= YOUR INSTRUCTIONS =
Your output is the line containing "Vraag: Waarvan zijn" plus all lines after it to the end of the records, reproduced exactly, with nothing else.

(Stored data)
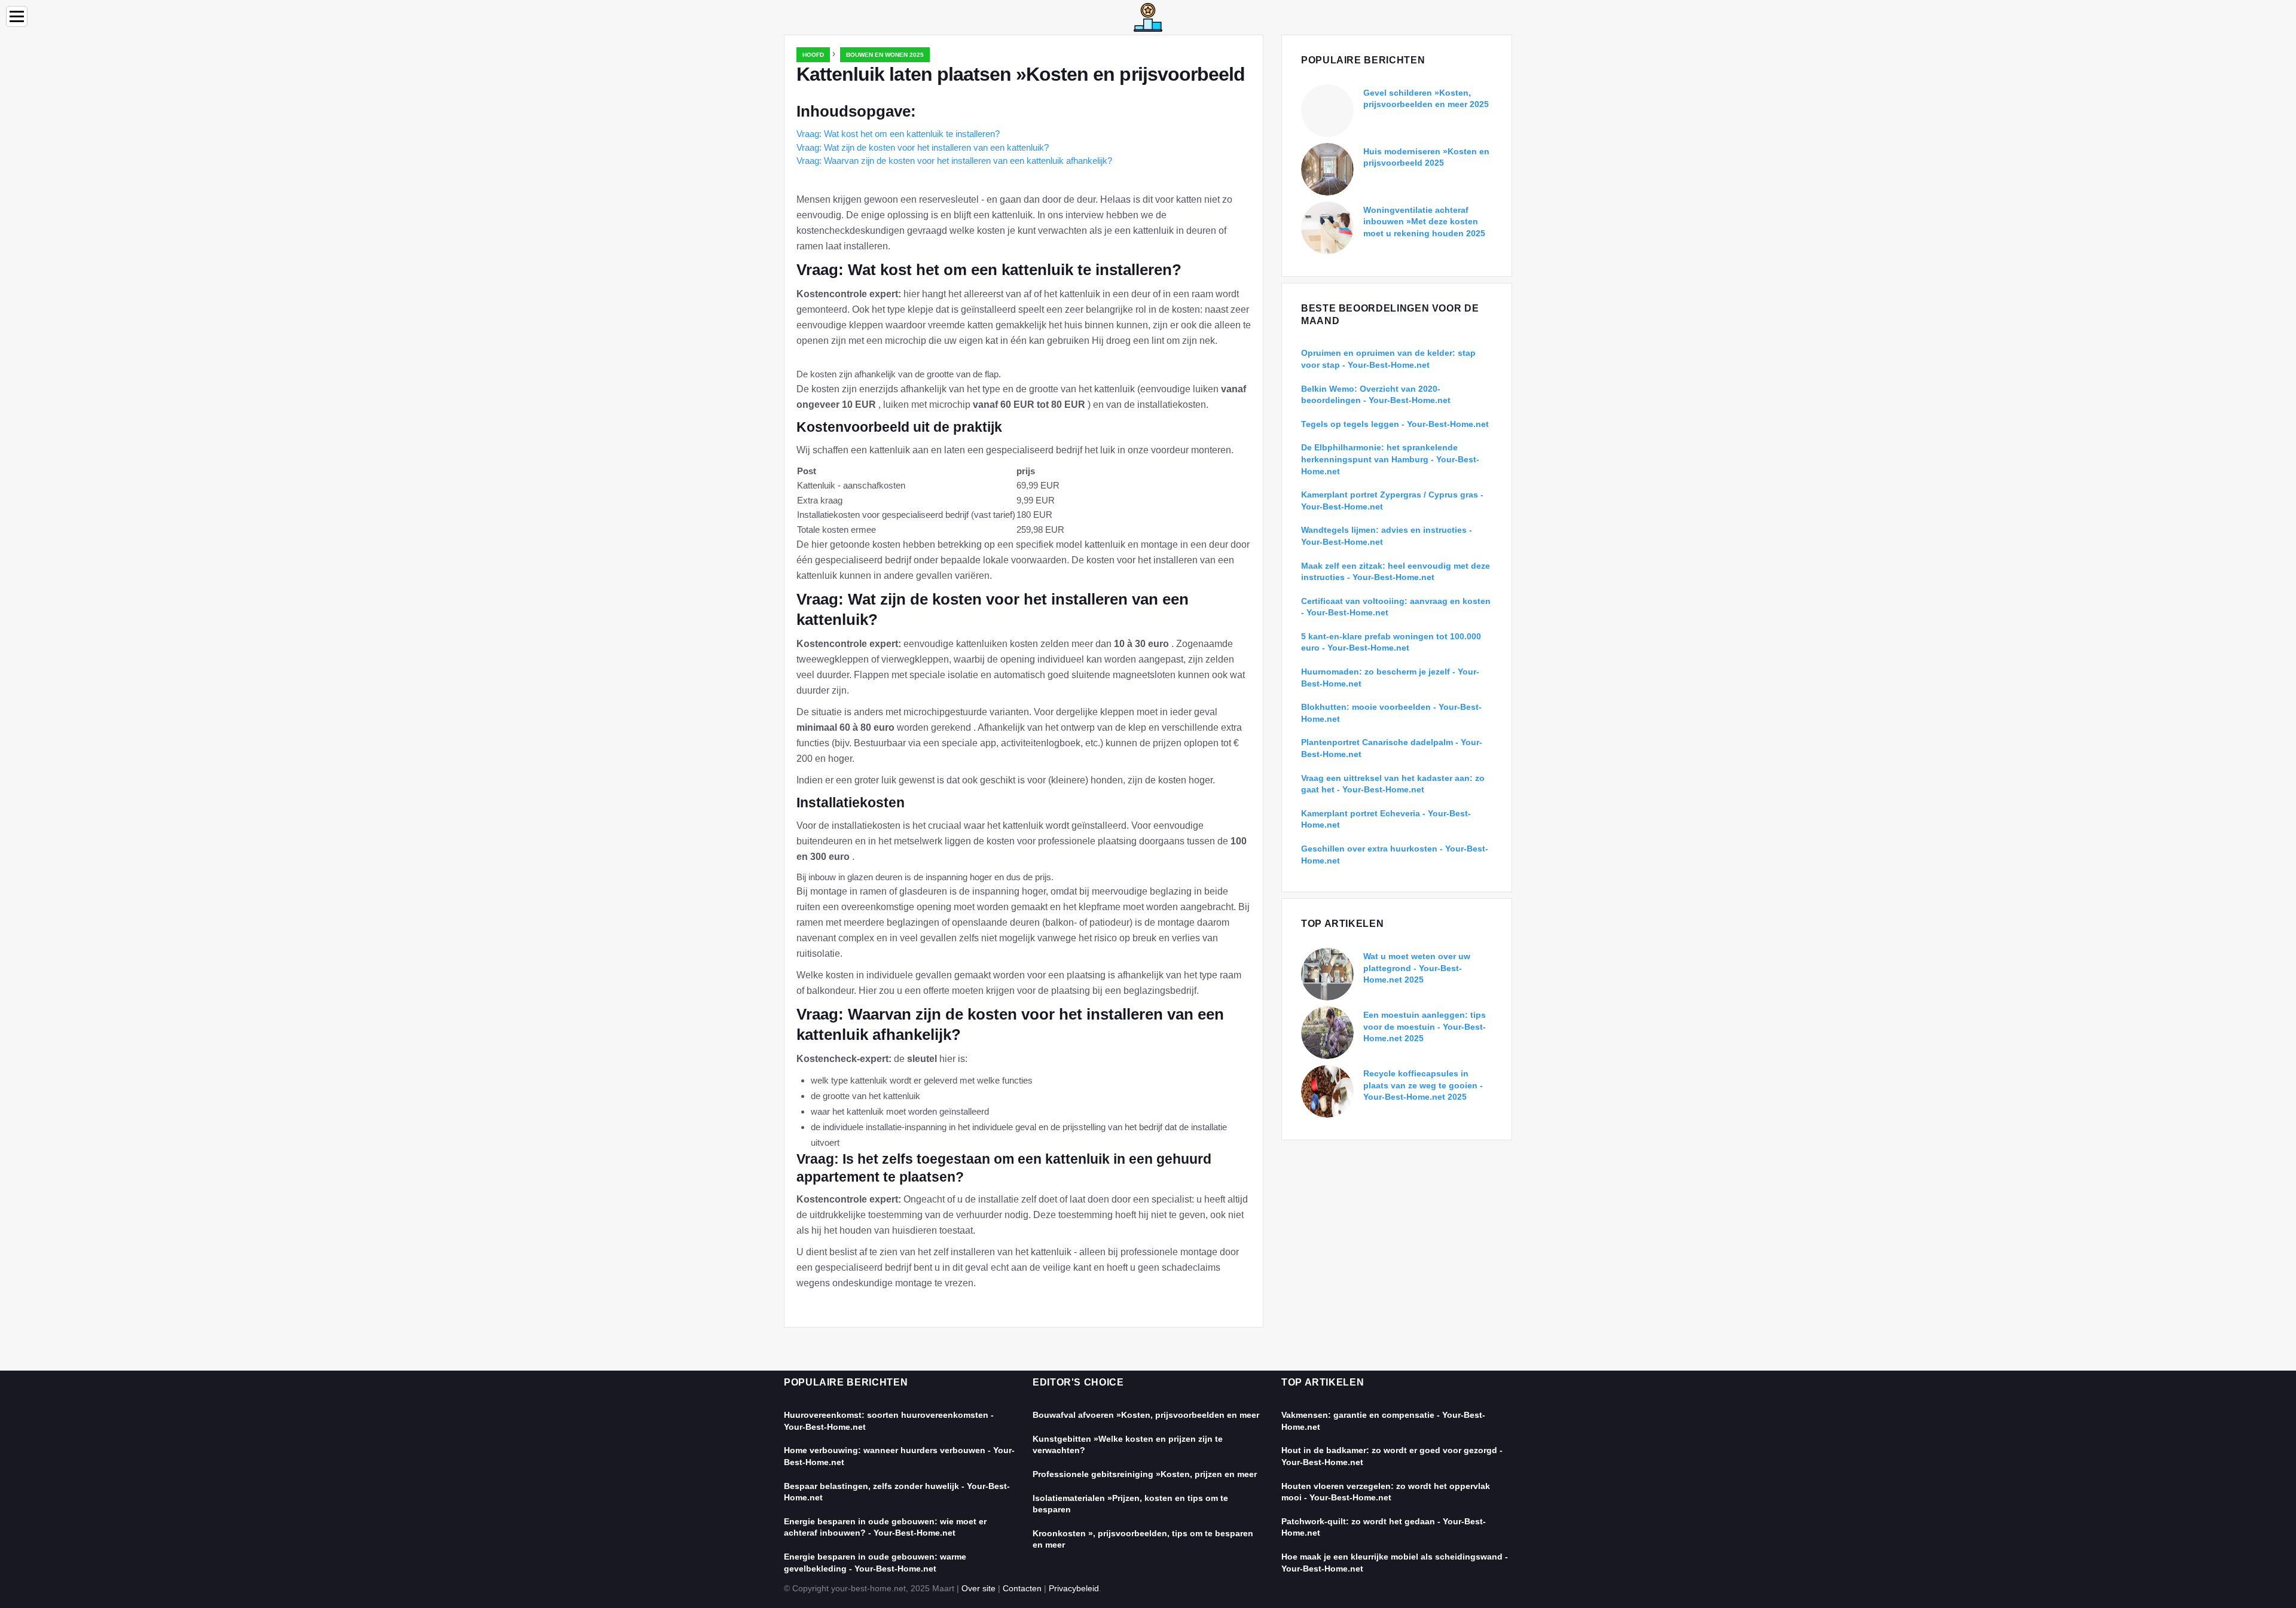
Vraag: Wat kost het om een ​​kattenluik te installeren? (898, 134)
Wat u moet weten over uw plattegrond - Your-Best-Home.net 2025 (1416, 967)
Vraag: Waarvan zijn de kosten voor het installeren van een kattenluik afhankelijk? (954, 160)
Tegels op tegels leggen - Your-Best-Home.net (1395, 424)
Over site (978, 1588)
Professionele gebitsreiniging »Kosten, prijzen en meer (1145, 1474)
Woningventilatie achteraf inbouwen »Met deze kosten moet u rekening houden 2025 (1424, 221)
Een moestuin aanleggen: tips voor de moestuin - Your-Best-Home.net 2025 (1424, 1026)
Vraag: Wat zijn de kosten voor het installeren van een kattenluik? (922, 147)
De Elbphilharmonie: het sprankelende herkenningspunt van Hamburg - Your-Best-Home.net (1390, 459)
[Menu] (17, 16)
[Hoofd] (1148, 16)
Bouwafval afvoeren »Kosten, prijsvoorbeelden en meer (1146, 1415)
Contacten (1022, 1588)
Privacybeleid (1074, 1588)
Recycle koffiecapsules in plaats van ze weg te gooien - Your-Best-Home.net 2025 (1423, 1085)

= WRITTEN REPLY =
Vraag: Waarvan zijn de kosten voor het installeren van een kattenluik afhankelijk? (954, 160)
Tegels op tegels leggen - Your-Best-Home.net (1395, 424)
Over site (978, 1588)
Professionele gebitsreiniging »Kosten, prijzen en meer (1145, 1474)
Woningventilatie achteraf inbouwen »Met deze kosten moet u rekening houden 2025 (1424, 221)
Een moestuin aanleggen: tips voor de moestuin - Your-Best-Home.net 2025 (1424, 1026)
Vraag: Wat zijn de kosten voor het installeren van een kattenluik? (922, 147)
De Elbphilharmonie: het sprankelende herkenningspunt van Hamburg - Your-Best-Home.net (1390, 459)
[Menu] (17, 16)
[Hoofd] (1148, 16)
Bouwafval afvoeren »Kosten, prijsvoorbeelden en meer (1146, 1415)
Contacten (1022, 1588)
Privacybeleid (1074, 1588)
Recycle koffiecapsules in plaats van ze weg te gooien - Your-Best-Home.net 2025 (1423, 1085)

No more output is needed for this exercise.